Mann im Streit erschossen: Doch Anklage lautet nur auf versuchten Totschlag

14.09.2015 | Stand 02.12.2020, 20:48 Uhr
Der Tatort in der Streiterstraße im Ingolstädter Westen war nach dem tödlichen Streit zwischen einem Boxpromoter und seinem früheren Geschäftspartner großflächig abgesperrt. −Foto: Hauser

Ingolstadt (dpa) Das kommt nicht alle Tage vor: Ein Mann wird bei einer Rauferei auf offener Straße in Ingolstadt erschossen, doch vor Gericht verantworten muss sich der mutmaßliche Täter von diesem Donnerstag an nur wegen versuchten Totschlags. Denn der tödliche Schuss aus der Pistole des Opfers löste sich nach Überzeugung der Staatsanwaltschaft versehentlich, außerdem geht die Anklagebehörde von Notwehr aus.

Warum es dennoch zum Prozess kommt: Der zur Tatzeit 45-Jährige schlug seinem bereits am Boden liegenden sterbenden Kontrahenten die Waffe nach dem unbeabsichtigten Schuss laut Anklage auch noch an den Kopf. Da der 50-Jährige dem Obduktionsergebnis nach an der Schussverletzung in den Oberkörper starb, dies seinem Kontrahenten aber nicht zur Last gelegt werden kann, lautet die Anklage vor dem Landgericht Ingolstadt lediglich auf versuchten Totschlag wegen der Schläge.
 
Täter und Opfer kannten sich vom Kickboxen. In der Nacht zum 3. September 2013 gerieten beide aneinander. Der Streit mündete in einer Rauferei, in deren Folge der 50-jährige Boxpromoter wohl die Waffe zog. Beim Versuch des Angeklagten, dem Bekannten die Pistole zu entreißen, löste sich ein Schuss. Im Prozess vor der 1. Strafkammer des Landgerichts Ingolstadt werden zahlreiche Zeugen und Sachverständige gehört. Das Urteil soll nach elf Verhandlungstagen am 24. November verkündet werden.
 

Serie von Gewalttaten in Ingolstadt

 
Das Verbrechen an jenem Septembertag vor zwei Jahren war Teil einer Serie von Gewalttaten, die Ingolstadt in kurzer Zeit erschütterten. Im August 2013 hatte ein junger Mann im Rathaus mehrere Menschen stundenlang als Geiseln genommen. Erst ein Sondereinsatzkommando der Polizei beendete das Geiseldrama. Der vorbestrafte Täter wurde dabei angeschossen, die Opfer blieben unverletzt.

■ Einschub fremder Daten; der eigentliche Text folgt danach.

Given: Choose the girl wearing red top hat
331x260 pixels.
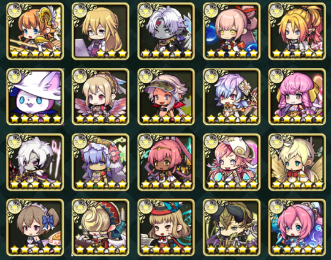Looking at the screenshot, I should pyautogui.click(x=166, y=228).
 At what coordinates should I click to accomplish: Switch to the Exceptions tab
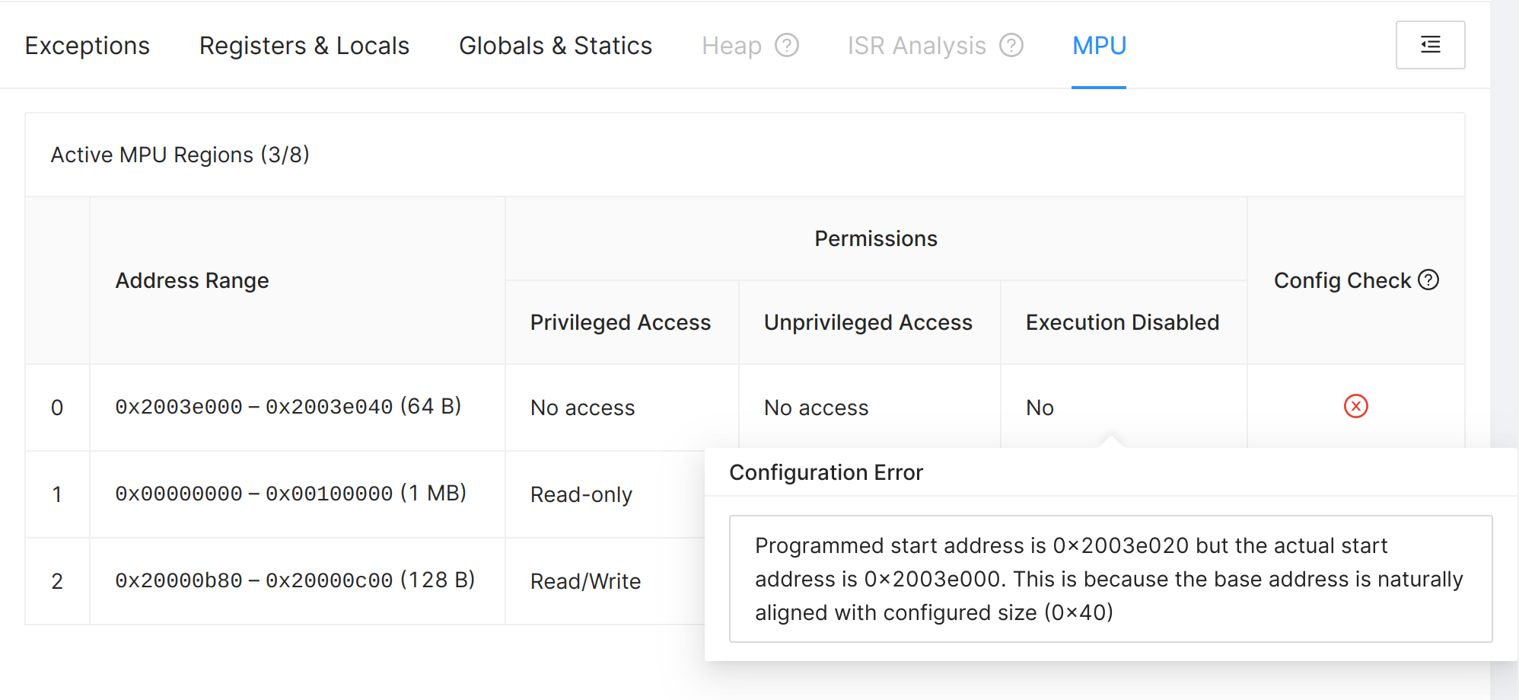point(87,46)
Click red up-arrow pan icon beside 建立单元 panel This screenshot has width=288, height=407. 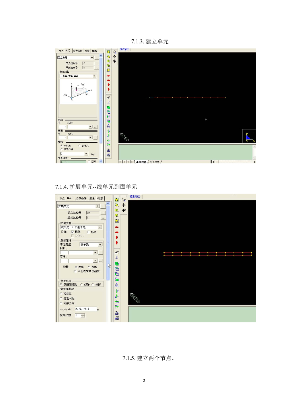(x=109, y=84)
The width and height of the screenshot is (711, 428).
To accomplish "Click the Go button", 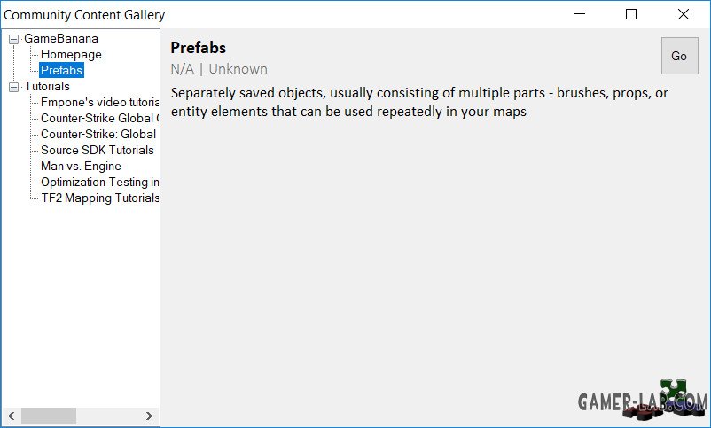I will (679, 56).
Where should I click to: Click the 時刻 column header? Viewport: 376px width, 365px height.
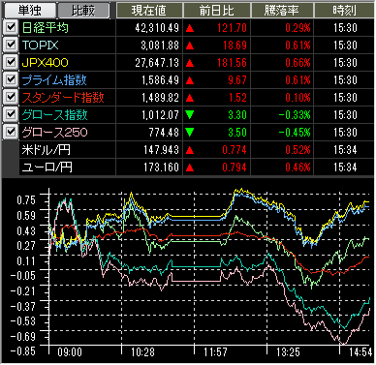[x=344, y=11]

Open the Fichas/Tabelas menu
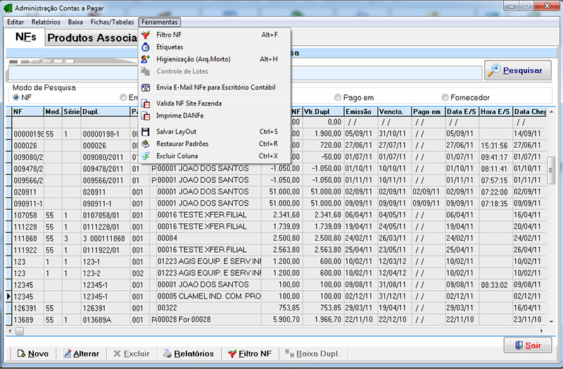pos(110,22)
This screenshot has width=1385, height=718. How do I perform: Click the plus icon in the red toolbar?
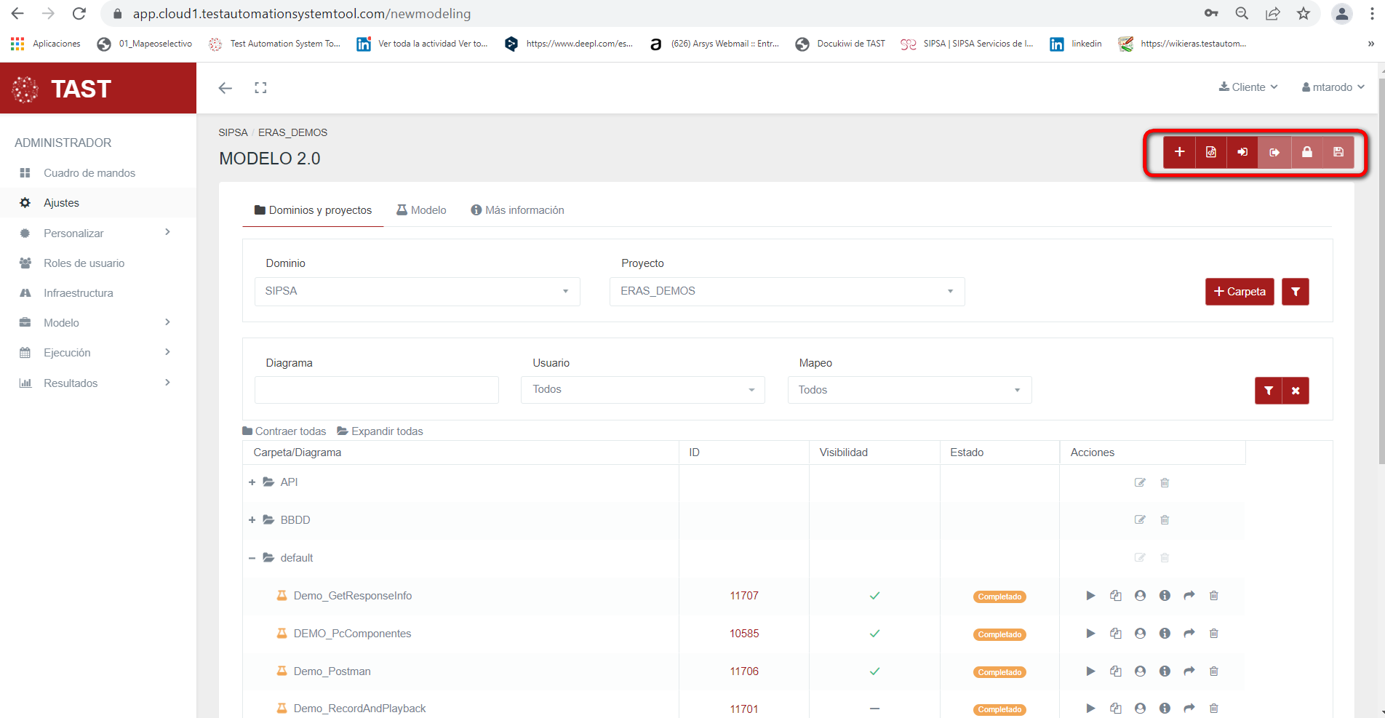pyautogui.click(x=1179, y=152)
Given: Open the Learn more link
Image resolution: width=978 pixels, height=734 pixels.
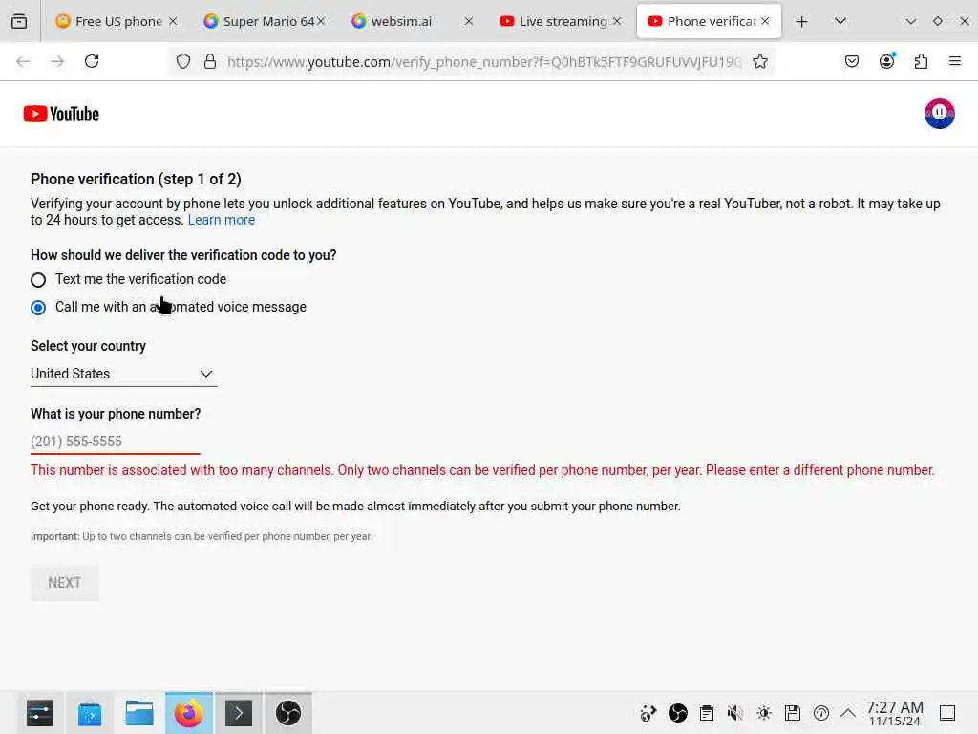Looking at the screenshot, I should pos(222,220).
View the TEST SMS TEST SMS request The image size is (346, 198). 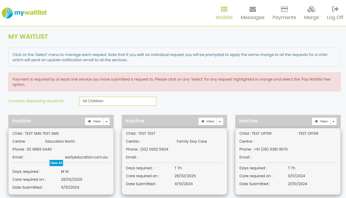click(94, 121)
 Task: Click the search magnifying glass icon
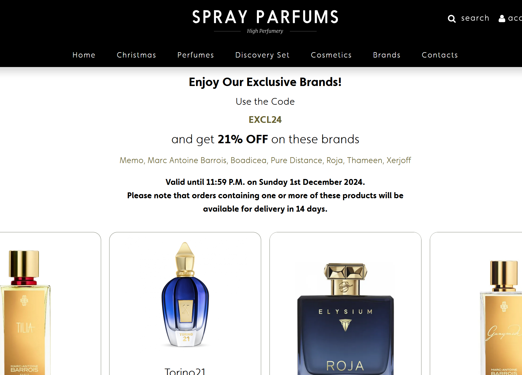451,19
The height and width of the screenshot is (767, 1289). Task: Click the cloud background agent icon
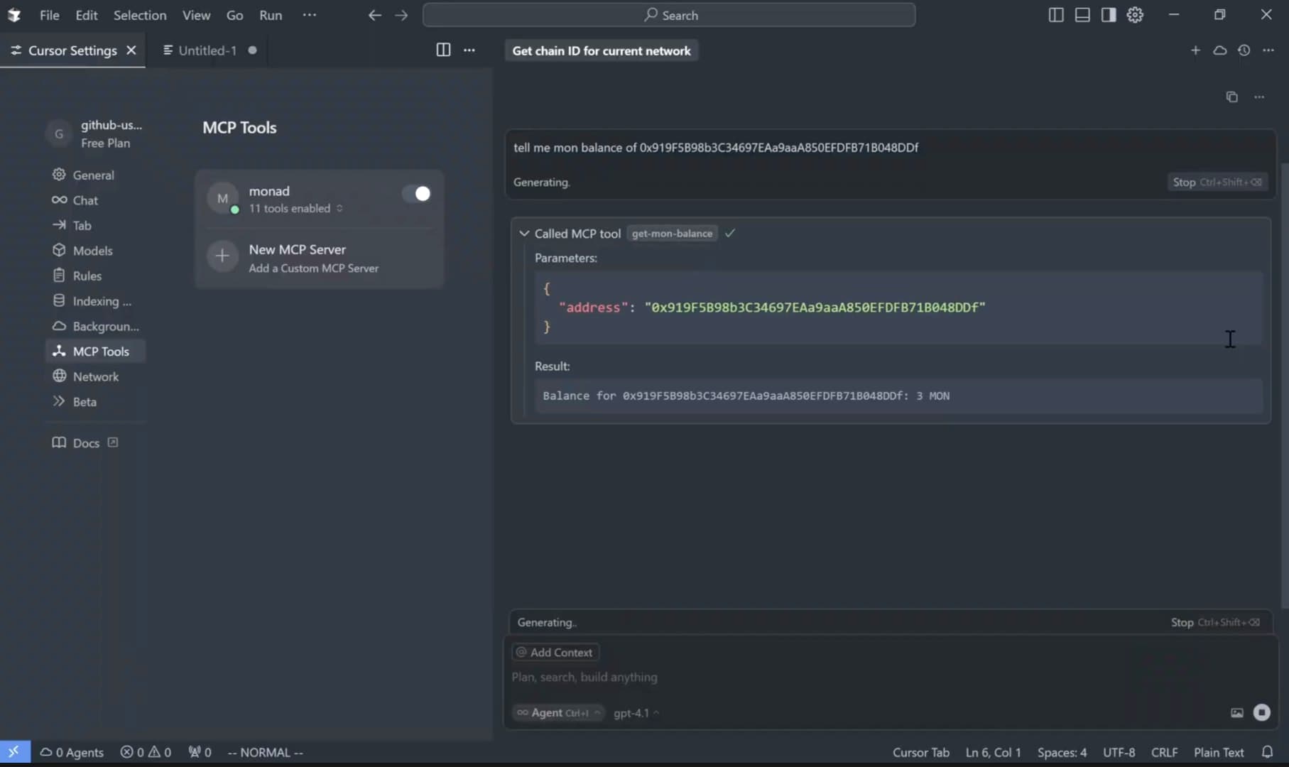pos(1219,50)
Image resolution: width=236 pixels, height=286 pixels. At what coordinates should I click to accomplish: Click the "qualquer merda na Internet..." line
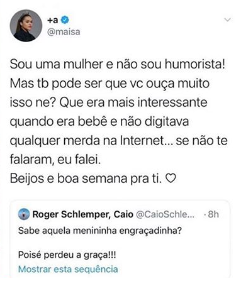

Eine Woche nach der jetzt angeklagten Tat wurde ein junger Obdachloser erschlagen vor einem Wohnhaus gefunden. Ein 18-Jähriger - auch er aus dem Obdachlosenmilieu - wurde als Täter gefasst, ist wegen einer seelischen Krankheit aber schuldunfähig. Im Oktober 2013 erschoss ein 43-Jähriger den Ex-Mann seiner Ehefrau und erschoss sich wenig später im Ingolstädter Polizeirevier selbst.